BMW AG will invest in the 110-year-old plant where the Mini brand originated to make electric models, tapping the UK government for support in the fight to prop up the country’s car industry.

(Bloomberg) — BMW AG will invest in the 110-year-old plant where the Mini brand originated to make electric models, tapping the UK government for support in the fight to prop up the country’s car industry.

The more than £600 million ($751 million) outlay averts what would have been a disaster for the UK, where car production slumped last year to the lowest since 1956. The Oxford factory employing more than 3,400 people was dealt a setback 11 months ago when BMW announced it was shifting electric Mini output to China.

Any fears that the plant may not continue into the EV age were put to rest Monday.
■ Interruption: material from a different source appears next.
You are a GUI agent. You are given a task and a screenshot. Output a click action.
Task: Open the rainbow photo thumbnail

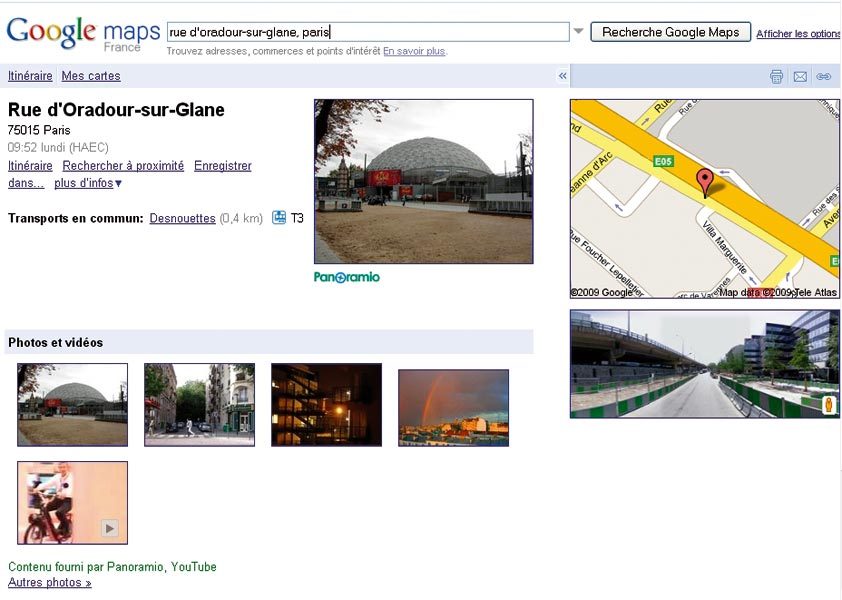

BMW announced that it will make models powered by combustion engines until 2026, when it will add production of next-generation electric Mini Cooper hatchbacks and Aceman crossovers. From 2030 onward, the factory will shift to all-EV production.

While BMW’s moves add to recent momentum for the UK car sector, the country isn’t keeping pace with nations taking more aggressive approaches to industrial policy. The more than £6 billion of investment announced in Britain’s auto industry since 2020 pales in comparison to the $72 billion that companies have earmarked for North America since the US passed the Inflation Reduction Act last year.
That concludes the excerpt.